EXTRAIT FOURNI:
┌────────
HISTOIRE D'UNE ÉLÉGANTE HABILLÉE DE FER
L'élégante passerelle Ducrot vient de reprendre du service après s'être refait une beauté. L'occasion de fouiller dans les archives municipales pour retrouver l'histoire de cet ouvrage d'art donnant un accès des plus plaisant à nos quartiers, entre la rue du Général Ducrot et le boulevard Paul Déroulède. Nous sommes en 1888, lorsque les propriétaires du secteur décident d'adresser une missive commune à la municipalité de l'époque pour demander la construction d'une passerelle piétonnière en fer sur l'Ill ("aux frais de la Ville", est-il précisé).
Et le message est bien passé, car dans la foulée la municipalité lance un appel d'offres pour la construction d'une passerelle métallique sur l'Ill à proximité de la Porte de l'Ill, qui est remporté par la maison Quiri et Cie de Schiltigheim.
Car nous nous trouvons alors au sortir de la grande "révolution industrielle" qui vit en particulier l'essor de l'architecture du fer. L'usage du fer pour la construction des ponts commence avec le pont parisien d'Austerlitz, sous le Premier Empire, jusqu'à devenir usuel à la fin du 19e siècle.
└────────
LIGNES FOURNIES:
┌────────
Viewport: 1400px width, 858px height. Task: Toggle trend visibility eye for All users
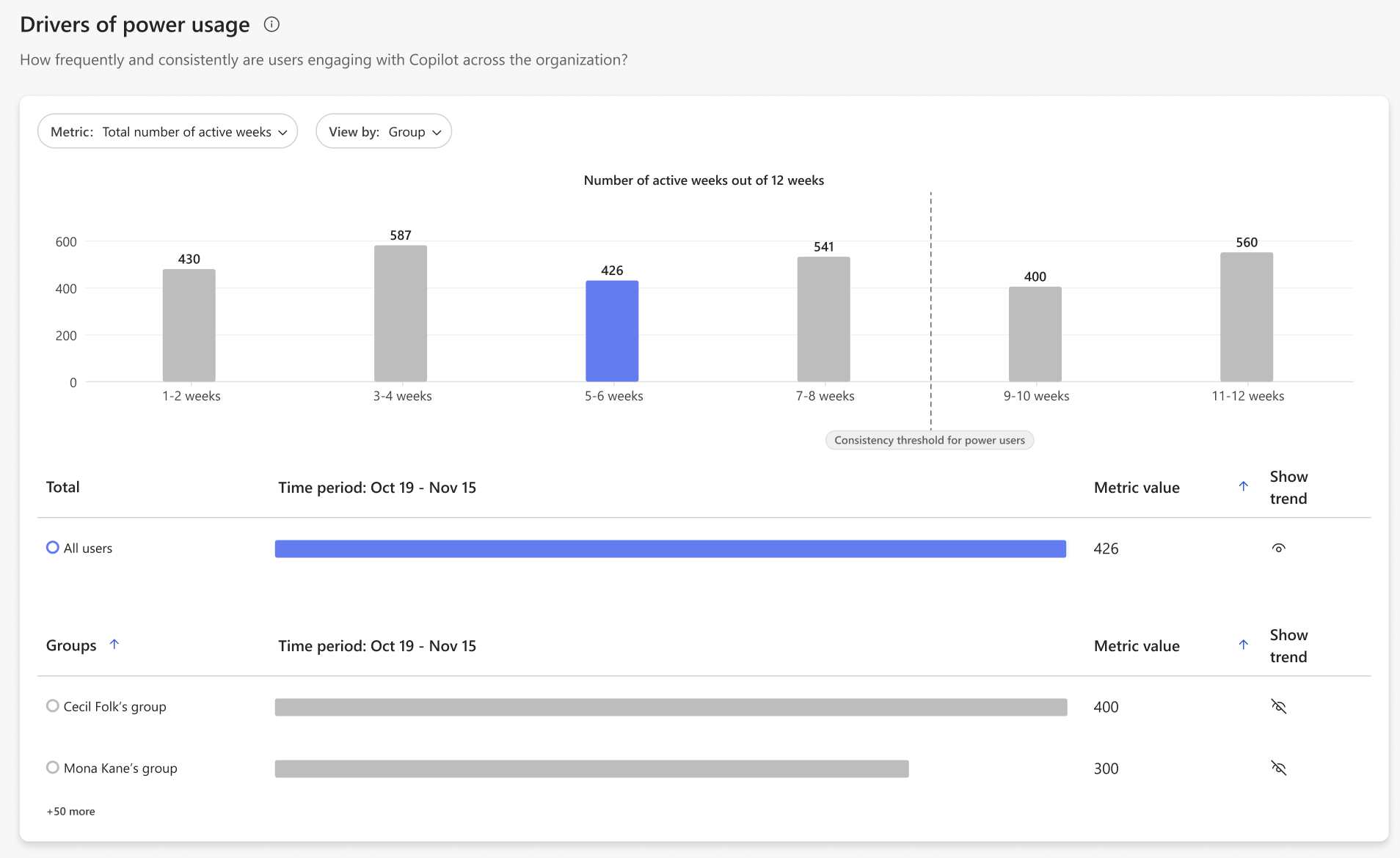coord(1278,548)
└────────
┌────────
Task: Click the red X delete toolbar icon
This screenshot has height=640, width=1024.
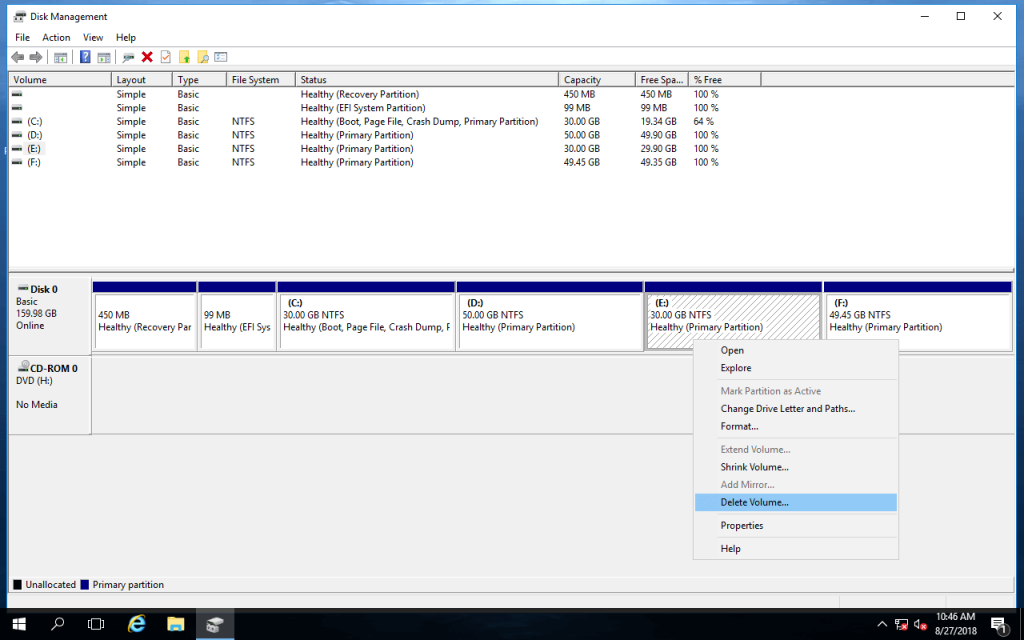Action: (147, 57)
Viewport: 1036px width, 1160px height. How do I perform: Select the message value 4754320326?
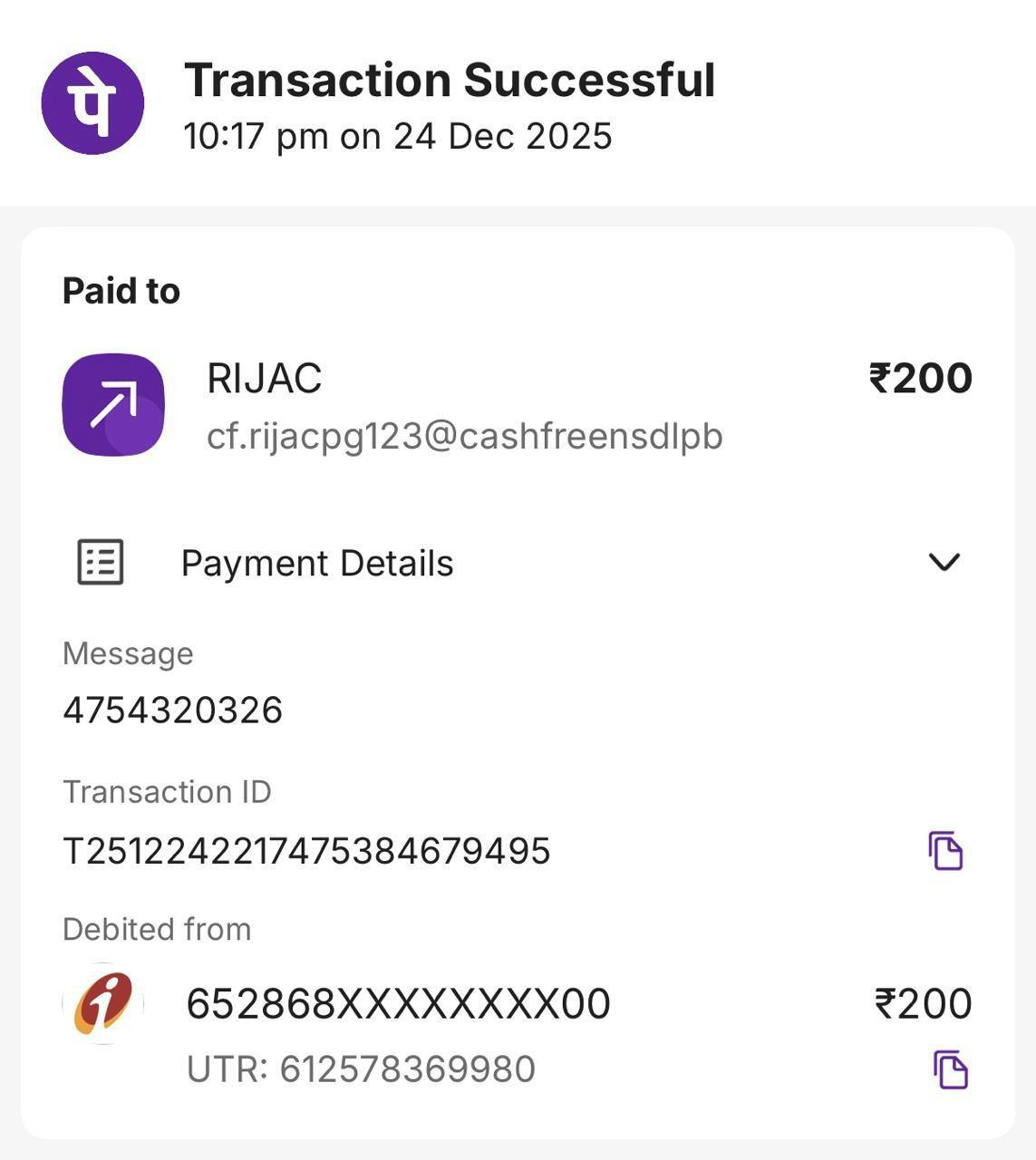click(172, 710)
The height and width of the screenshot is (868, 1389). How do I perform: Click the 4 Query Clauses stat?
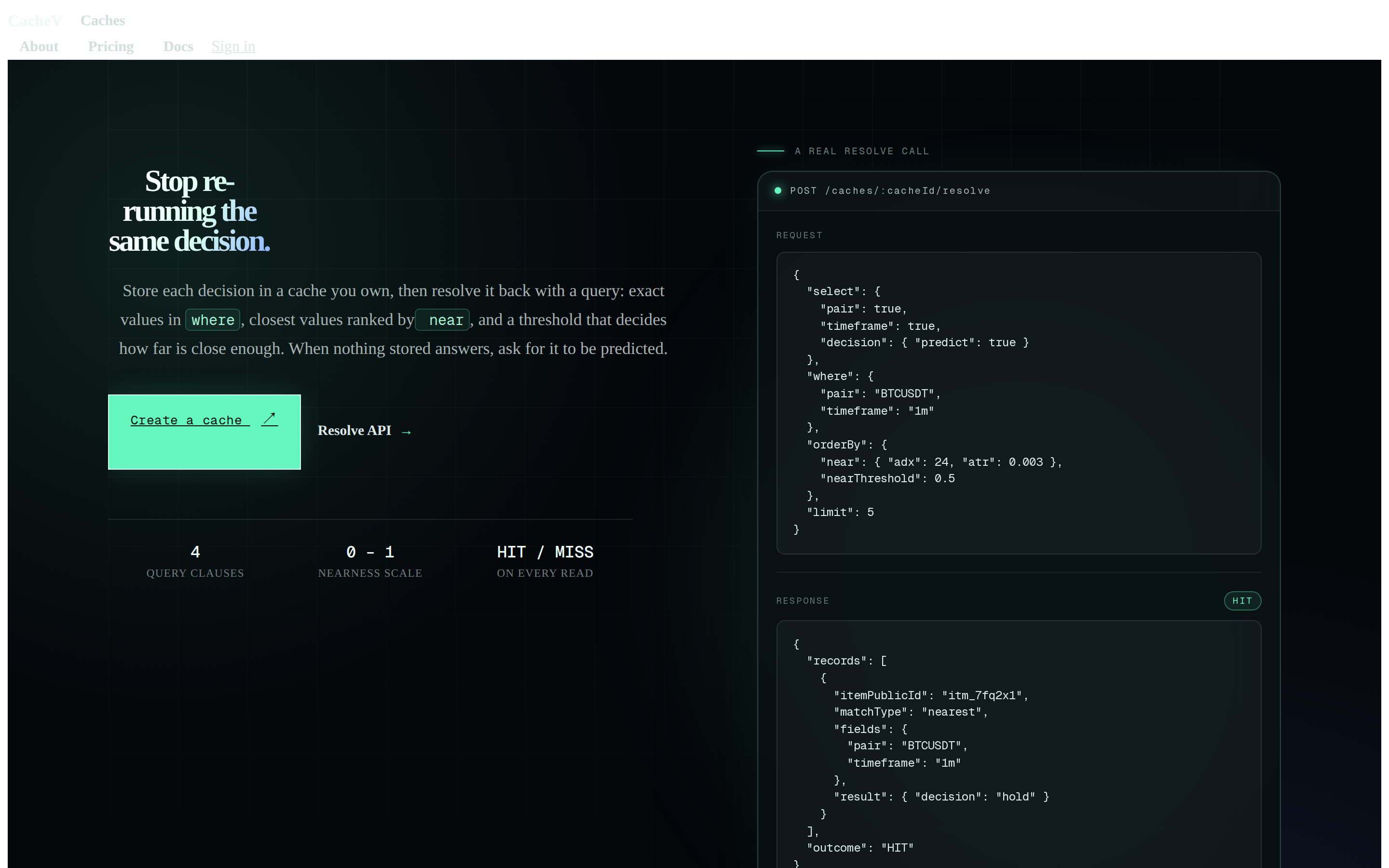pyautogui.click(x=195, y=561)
└────────
DÉTAILS DE L'EXERCICE:
Poursuivez l'extrait sur la passerelle Ducrot en reprenant après sa dernière phrase. Les lignes n'ont aucun rôle à jouer ici.

RÉPONSE:
Un constat au passage, dont pourraient s'inspirer certains contemporains aux oeuvres se voulant révolutionnaires : la révolution industrielle a su construire en alliant le solide et la grâce, le sérieux et l'esthétique. La première appellation de l’élégante fut "passerelle de la Porte de l'Ill" en raison de la présence, à proximité, d'une porte dans les fortifications allemandes de la ville aujourd'hui démantelées (à côté se tenait le bâtiment d'octroi, toujours en place rue Lauth). En 1919 il s'en faut de peu que la passerelle ne parte à la ferraille, la Ville projetant de la remplacer par "un pont-route en béton armé", projet heureusement abandonné. En 1927 elle est rebaptisée passerelle Ducrot, quelques années après que la rue sur laquelle elle débouche eût pris le patronyme de ce général.
A noter que Paul Déroulède (1846-1914), écrivain et homme politique qui donne son nom au boulevard qui débouche de l'autre côté de la passerelle, fut lui aussi capturé en 1870 et s'évada également. Pour terminer sur l'histoire de cette passerelle : jadis née pour éviter un détour, elle mérite aujourd'hui le détour. Uniquement pour le plaisir de l'emprunter.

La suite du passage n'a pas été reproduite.